SWBAT give informal arguments for the volumes of cylinders, cones, and spheres.

Students will use manipulative, such as pennies and clay to investigate the volume of cylinders, cones and spheres.

5 minutes

In the Do Now, students complete a chart with the area and circumference of circles with a given radius. After about 3 minutes, we go over the chart. This Do Now is based on concepts from the previous lesson and will be used during the activity to find the volume of cones and spheres.

8 minutes

We begin the Mini-Lesson by comparing a cylinder to a prism. In a previous lesson, students found the volume of a prism by multiplying the area of the base by the height. Students don't instantly recognize that a cylinder is a prism with a circular base, but when they do realize, they are able to find the volume. Then we discuss how **Cavalieri's Principle** applies to cylinders and demonstrate this idea using a stack of pennies (G.GMD.1).

Next, we compare the volume of a cylinder to the volume of a cone with the same area of the base and height. Based on concepts from a previous lesson, students usually guess correctly that the volume of the cone is one third the volume of the cylinder. Students can use clay to model a cone and a cylinder to help them see the relationship (MP4).

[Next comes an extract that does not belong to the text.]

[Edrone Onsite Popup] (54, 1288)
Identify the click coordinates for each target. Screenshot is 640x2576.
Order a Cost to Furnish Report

To end the Mini-Lesson, I show the students the formula for finding the volume of a sphere. We discuss parts of the formula and how it relates to the area of a circle. In the activity, students will solve problems involving the volume of cylinders, cones and spheres using methods discuss in the Mini-Lesson.

25 minutes

5 minutes

At the end of the lesson, I give a quick quiz. I check to see if students know which formula to use, how to correctly use the formula, and which units to use. Many of the student I teach still have difficulty after this lesson and often require an extra explanation of why we use specific units of measurement.